* Begin Data to process *

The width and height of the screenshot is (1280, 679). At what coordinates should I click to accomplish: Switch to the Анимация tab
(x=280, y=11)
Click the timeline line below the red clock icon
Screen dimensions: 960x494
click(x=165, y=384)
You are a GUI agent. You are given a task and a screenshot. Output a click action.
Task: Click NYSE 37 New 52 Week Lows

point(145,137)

* End Data to process *
* Begin Data to process *

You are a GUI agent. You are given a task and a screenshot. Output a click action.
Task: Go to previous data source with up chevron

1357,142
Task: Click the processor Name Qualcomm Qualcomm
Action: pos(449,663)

* End Data to process *

### Exercise objective
Reproduce verbatim the lines of the records above, beginning with the line that contains "The width and" and continuing through the line that contains "point(145,137)", with both of those lines included. Give only those lines.

### Exercise output
The width and height of the screenshot is (1280, 679). At what coordinates should I click to accomplish: Switch to the Анимация tab
(x=280, y=11)
Click the timeline line below the red clock icon
Screen dimensions: 960x494
click(x=165, y=384)
You are a GUI agent. You are given a task and a screenshot. Output a click action.
Task: Click NYSE 37 New 52 Week Lows

point(145,137)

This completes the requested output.